With the heated exchanges leading up to today's likely walkout by 12,000 Minnesota nurses, several air-clearing points need to be made:

The majority of Minnesota nurses are dedicated, professional caregivers who work extraordinarily hard. Those nurses don't deserve the "greedy" label used by some critics. In advocating for pay raises and benefits, their union is doing what a union does during contract talks.

At the same time, Minnesota nurses do not have a monopoly on patient safety concerns. The reality is that state hospitals consistently get high marks nationally for quality. The message sent by the union this week -- that nurses are the thin white line guarding patient safety -- unfairly dismisses the teamwork with physicians and other staff that makes Minnesota a health care standout. It also ignores the substantial investments made by Minnesota taxpayers and private health care organizations to track outcomes, make these measurements available to the public and focus shrinking resources on areas most in need of improvement.

On Wednesday, Minnesota Nurses Association spokesman John Nemo said there was "zero chance" of averting a one-day strike expected to begin at 7 a.m. today at 14 Twin Cities hospitals. Although the two sides remain far apart on wages and benefits, staffing is where both have really dug in. The impasse is one that hospitals have brought upon themselves. For too long in Minnesota and elsewhere, there's been a deal-with-it attitude as yet another patient has been wheeled into an already crowded unit.

Nurses absolutely shouldn't be stretched too thin; a growing body of data backs up their critical role in patient outcomes. But the question we have for Minnesota nurses is: Do they understand that they're going to the mat for an unproven staffing solution?

The Minnesota Nurses Association is unyielding in its contractual demands for fixed nurse-to-patient staffing ratios (for example, no more than two patients per nurse in labor and delivery). California is the only state to have legislated such ratios. And there's disagreement within nursing and the hospital industry about whether the 2004 measure has helped patients.

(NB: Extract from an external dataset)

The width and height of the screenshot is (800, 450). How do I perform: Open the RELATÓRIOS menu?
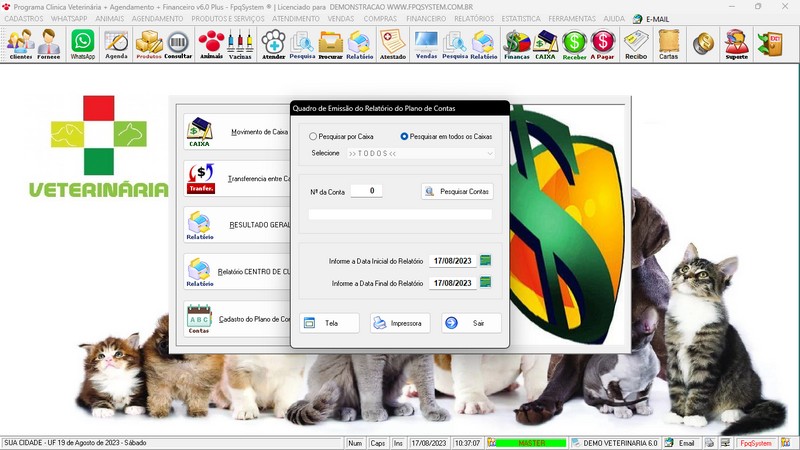click(x=475, y=19)
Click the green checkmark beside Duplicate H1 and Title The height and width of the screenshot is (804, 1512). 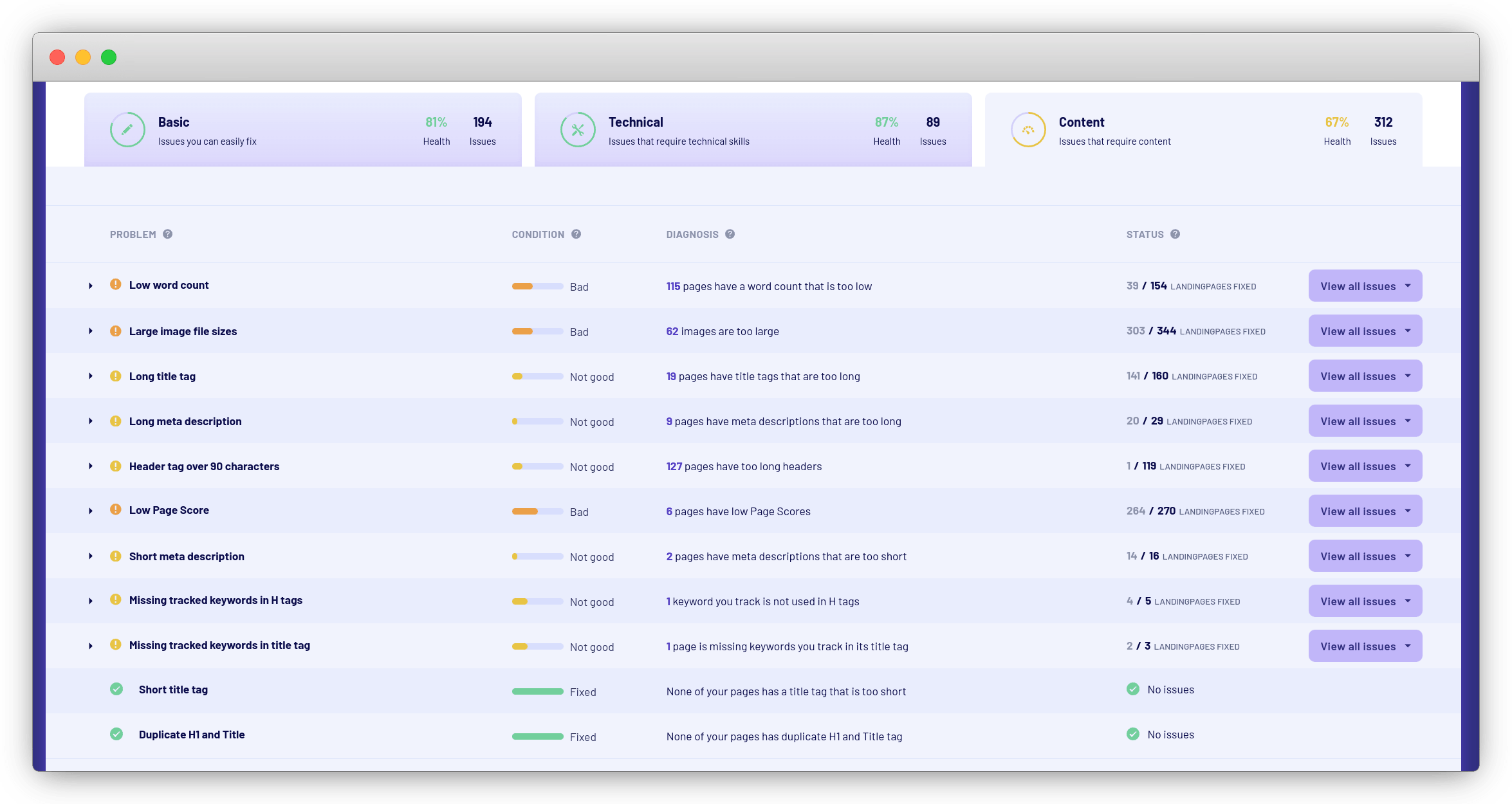pos(116,733)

An analysis done earlier this year by the University of Pennsylvania's Linda Aiken found a lower death rate in California hospital patients than in two other states without fixed staffing requirements. One of Aiken's coauthors from the University of California, San Francisco cautions that the study doesn't prove that the ratios caused lower mortality, only that there was a correlation. The UCSF researcher, Joanne Spetz, also led a study by the nonpartisan California HealthCare Foundation, which found that "most of the quality measures analyzed for this study do not appear to have been directly affected by the increase in RN staffing." California hospitals also claim that other patient-safety improvements implemented during Aiken's study may have influenced her findings.

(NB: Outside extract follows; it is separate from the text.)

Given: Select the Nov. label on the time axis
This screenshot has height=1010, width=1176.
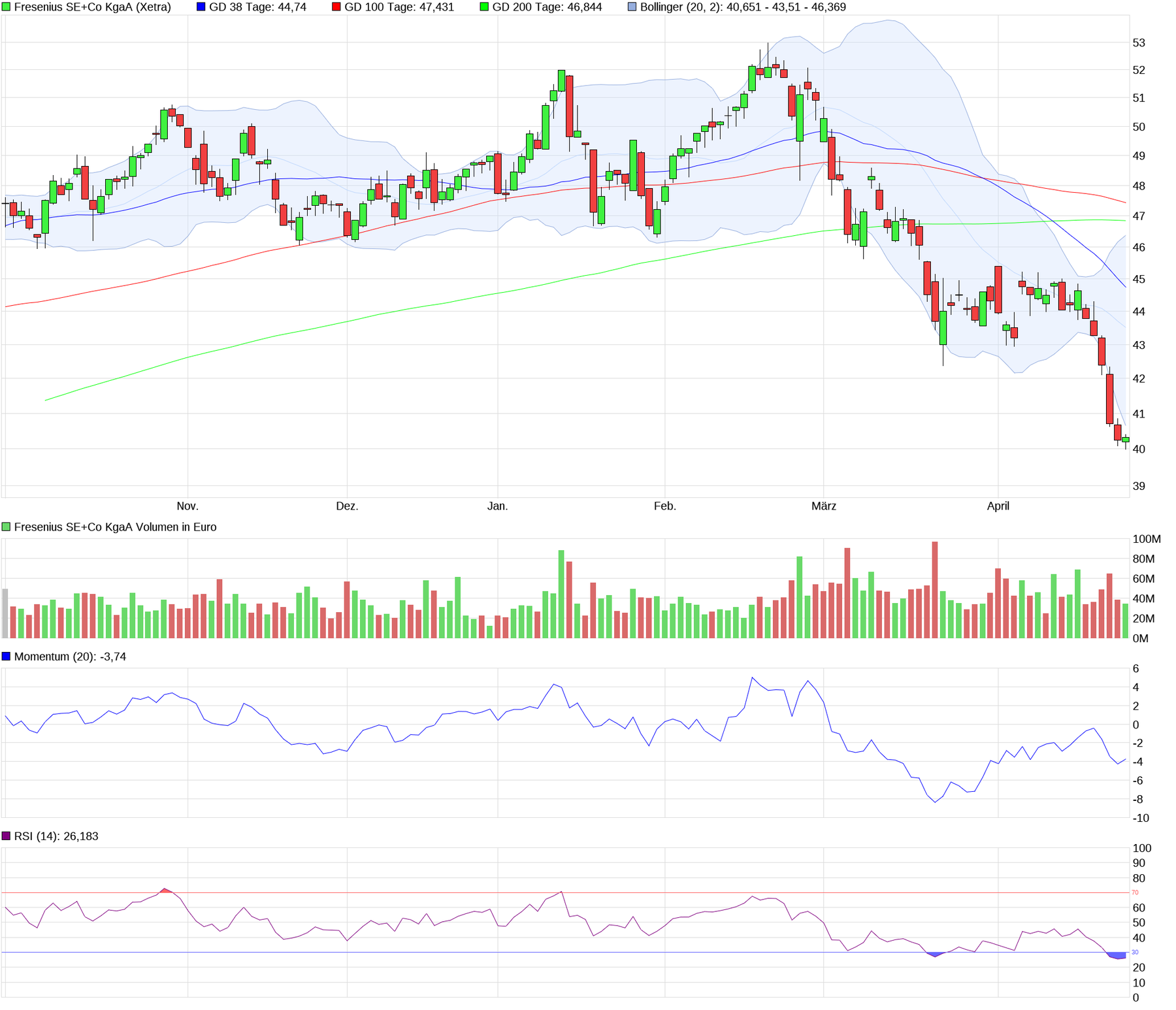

Nursing labor organizations are divided. The American Nurses Association (ANA), a longer-established labor organization that the Minnesota union broke away from, does not support fixed staffing ratios. Instead, it seeks more flexible strategies that reflect the unique needs of a hospital unit and are easier to modify as conditions change. Other states -- Texas, Oregon, Washington, Illinois and Ohio -- that have imposed statewide nurse staffing measures followed this path. The Minnesota union dismisses the ANA approach, saying it's an merely an "intellectual approach" to staffing.

The Minnesota strike comes at a time of a historic transformation and harsh realities in health care. No one is certain how federal reforms will play out. Health care's business model -- passing along unreimbursed care costs to private insurers -- is no longer workable. Nurses are putting their contract on the line for a rigid, controversial staffing formula in a health care era requiring maximum flexibility and new thinking. Are they absolutely certain that this one strategy is worthy of their sacrifice and support?